THE TASK: Your answer is to be every line of the material that includes the string "Select".

RECORDS FOR THE TASK:
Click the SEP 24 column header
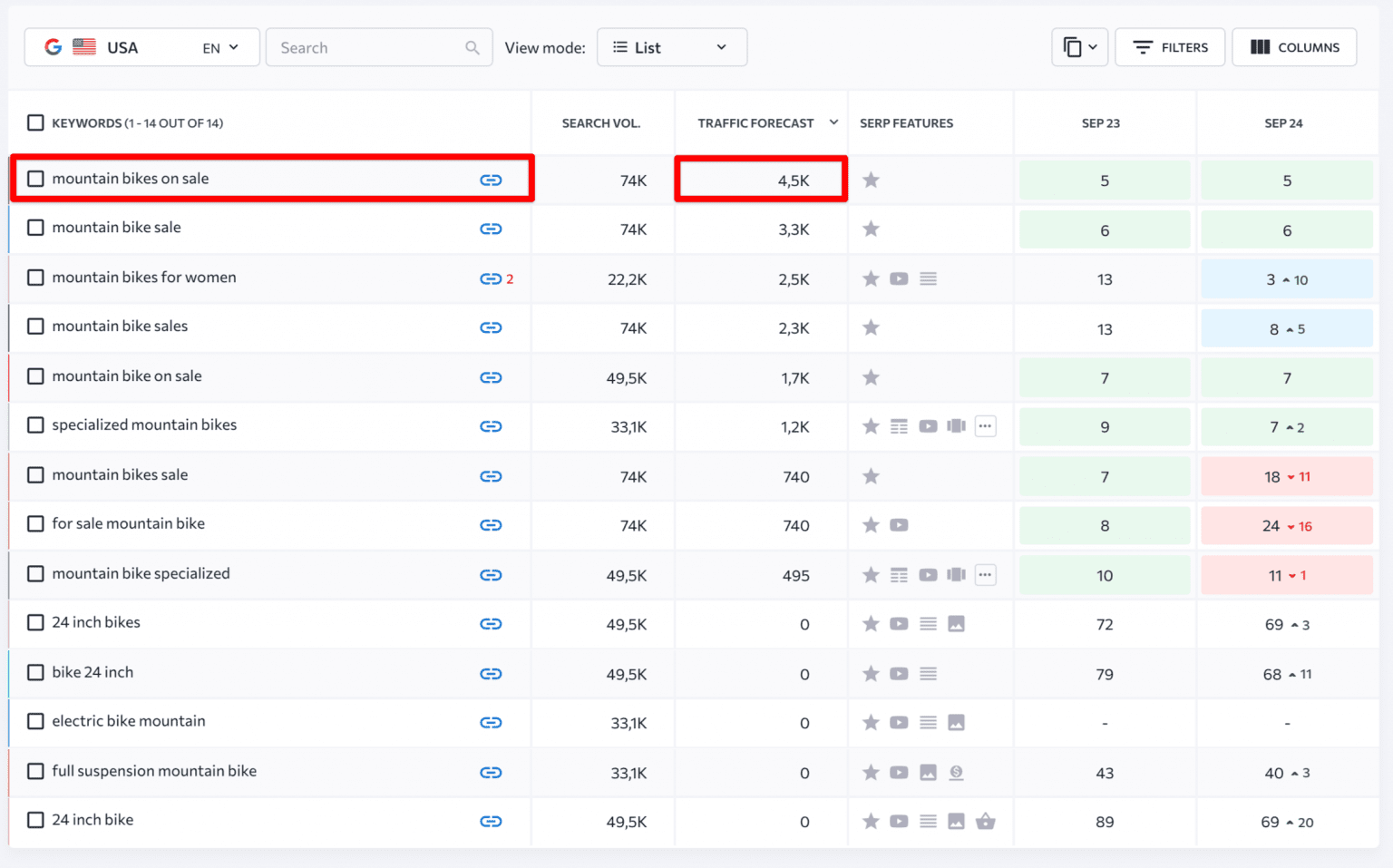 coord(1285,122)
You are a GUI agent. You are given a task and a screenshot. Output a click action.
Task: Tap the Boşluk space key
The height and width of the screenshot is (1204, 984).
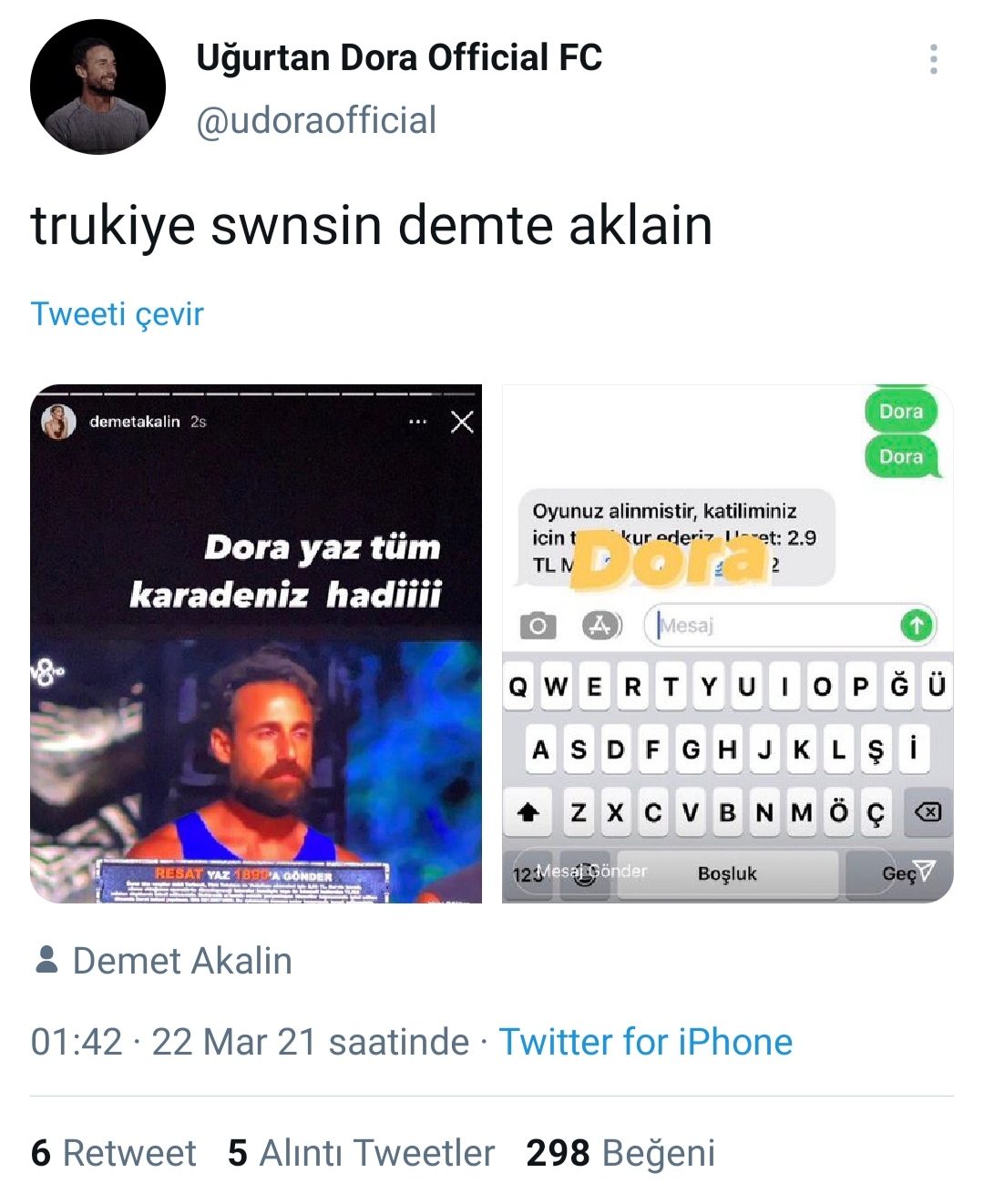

---

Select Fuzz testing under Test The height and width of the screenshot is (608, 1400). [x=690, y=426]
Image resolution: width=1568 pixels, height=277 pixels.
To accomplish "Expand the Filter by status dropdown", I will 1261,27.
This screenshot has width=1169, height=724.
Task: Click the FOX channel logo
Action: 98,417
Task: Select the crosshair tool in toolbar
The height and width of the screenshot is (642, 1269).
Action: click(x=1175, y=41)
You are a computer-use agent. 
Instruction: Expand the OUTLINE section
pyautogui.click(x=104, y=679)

ANSWER TO THIS PROBLEM:
Select Fuzz testing under Test The height and width of the screenshot is (608, 1400). [x=690, y=426]
Task: Select the crosshair tool in toolbar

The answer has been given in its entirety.